MongoDB and PySpark 2.1.0

Photo by Thomas Kvistholt on Unsplash

The common problem with using the latest release of any framework is that there are no or very few adopters, docs are not updated or point to older versions. We encountered a similar problem while integrating MongoDB driver with Apache Spark 2.X. Majority of the library docs available as of today work only with spark 1.5+.

All we wanted to do was to create a dataframe by reading a mongodb collection. After a lot of googling, we figured out there are two libraries that support such operation:

We decided to use go ahead with the official Spark Mongo connector as it looked straightforward.

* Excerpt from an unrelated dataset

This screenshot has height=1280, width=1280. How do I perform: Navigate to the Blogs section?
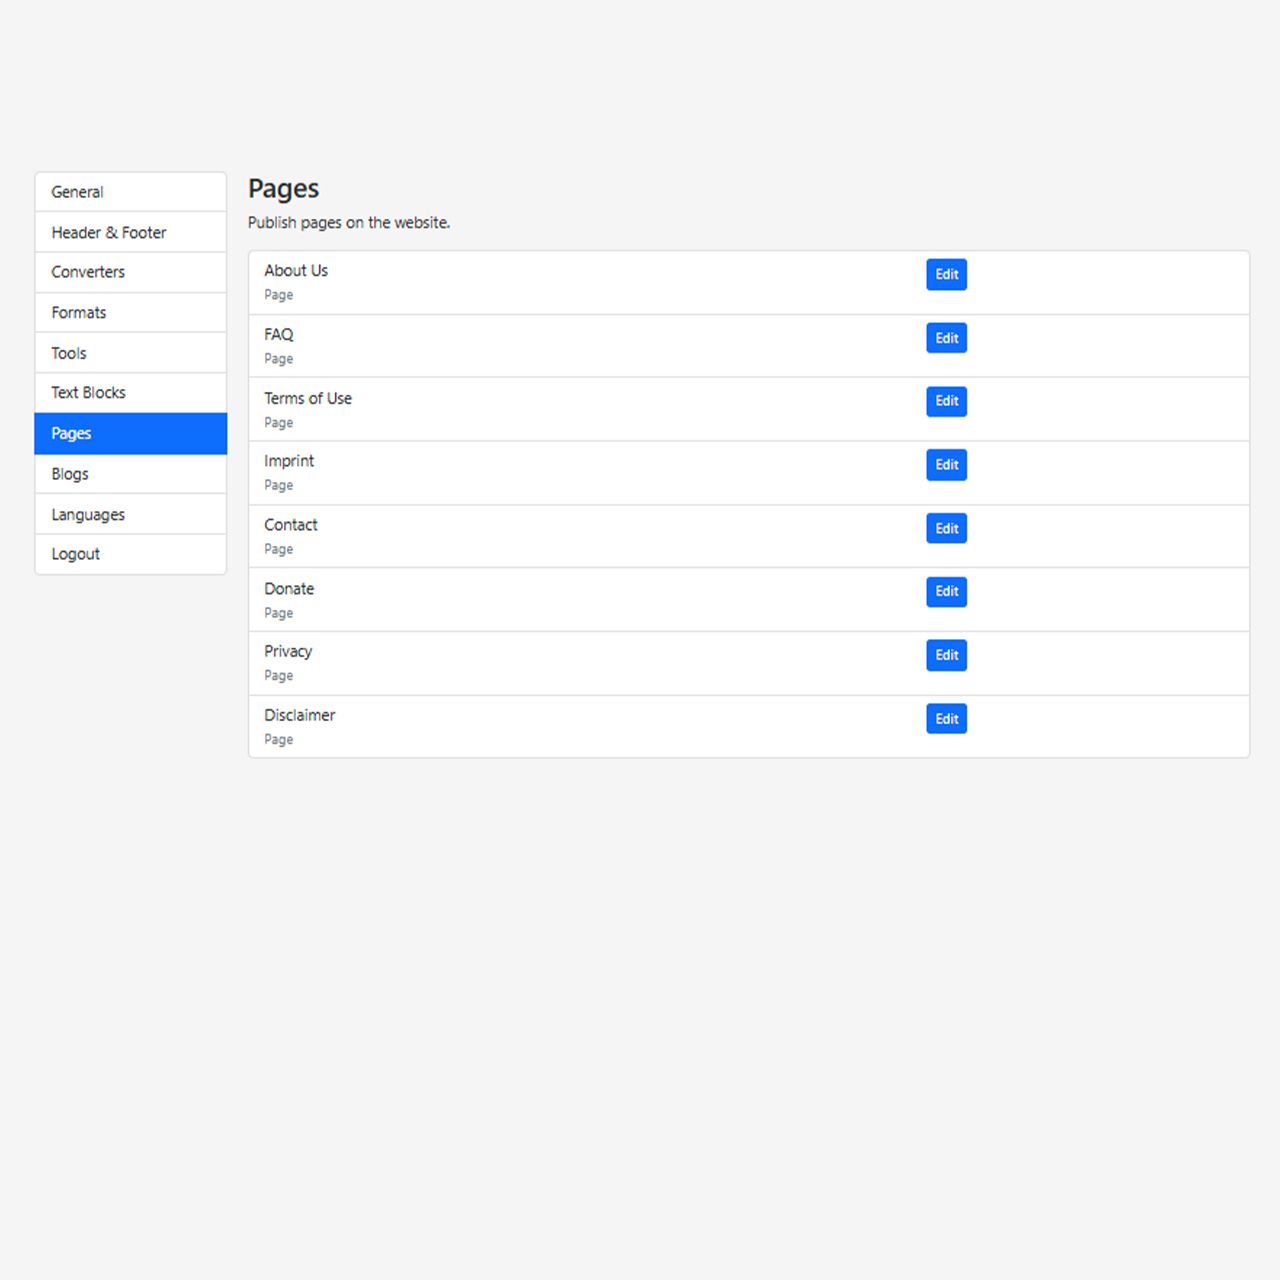pyautogui.click(x=131, y=474)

With spark 2.X, we can specify the third party package / library in the command line for spark to add it as a dependency using the packages option. Spark checks if the given dependency is resolved, else it pulls the library from the central maven repository.

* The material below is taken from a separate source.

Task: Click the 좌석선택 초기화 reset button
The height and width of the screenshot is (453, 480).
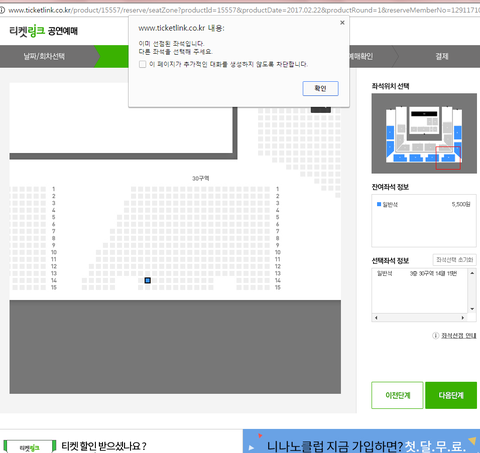Action: point(454,260)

Starting Spark 2.X, we do not need to create SparkContext and SQLContext to read a dataframe. We can use SparkSession API to easily read a dataframe or perform any SparkSQL operation.

from pyspark.sql import SparkSession
spark = SparkSession.builder.appName(“demography mapper”).getOrCreate()

To read a data frame from a mongodb collection, we need to specify a couple of options telling spark the data format and the collection details

df_user = spark.read.format("com.mongodb.spark.sql.DefaultSource")\    .option("spark.mongodb.input.uri", "mongodb://localhost:27017/raw.user").load()

This is now a standard spark data frame and we can use any of the dataframe operations or SQL operations on it.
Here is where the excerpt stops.